MATERIAL PROVIDED:

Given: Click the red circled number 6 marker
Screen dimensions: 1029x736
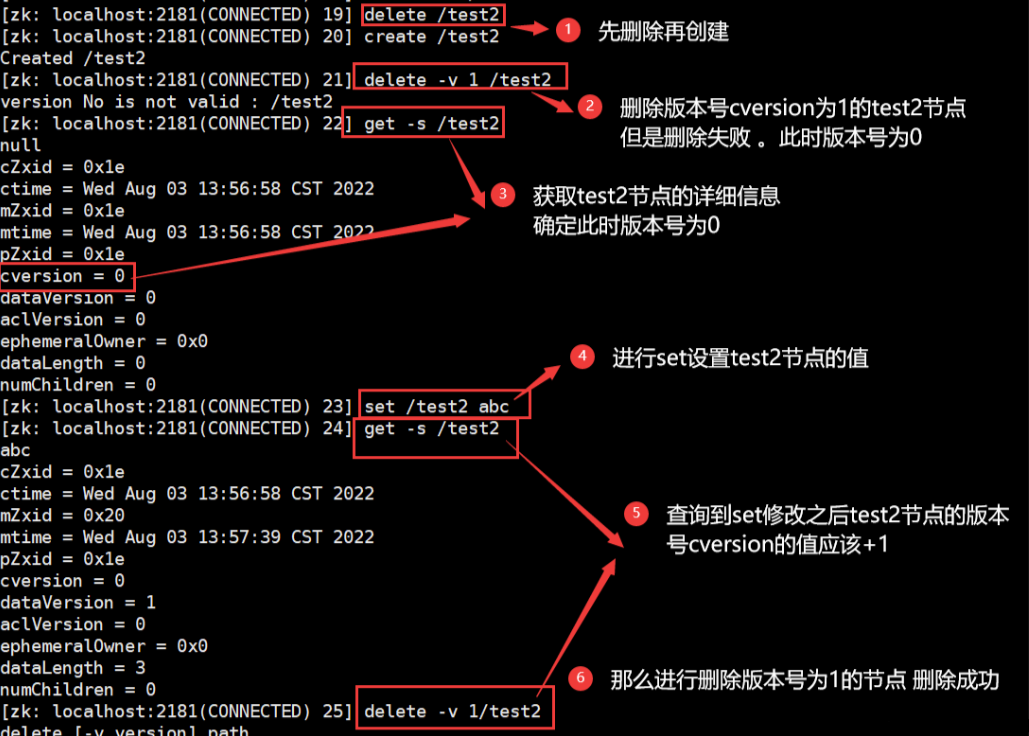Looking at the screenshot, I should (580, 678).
--
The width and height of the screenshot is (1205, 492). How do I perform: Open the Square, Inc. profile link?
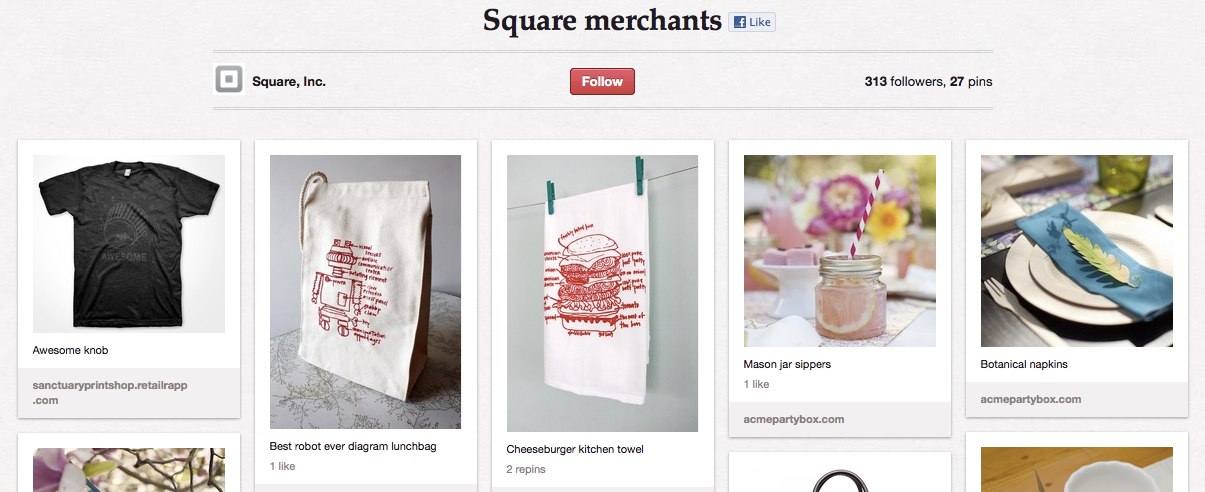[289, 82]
...
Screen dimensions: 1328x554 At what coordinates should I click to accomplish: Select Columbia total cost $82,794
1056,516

PROBLEM TO SOLVE: Render the lines from the one containing "Given: Click the red circled number 6 marker" up to and including the one containing "Looking at the" as a JSON list of strings, one string per line, with blank lines skipped. Leave the pictures out.

RESPONSE:
[
  "Given: Click the red circled number 6 marker",
  "Screen dimensions: 1029x736",
  "Looking at the screenshot, I should (580, 678)."
]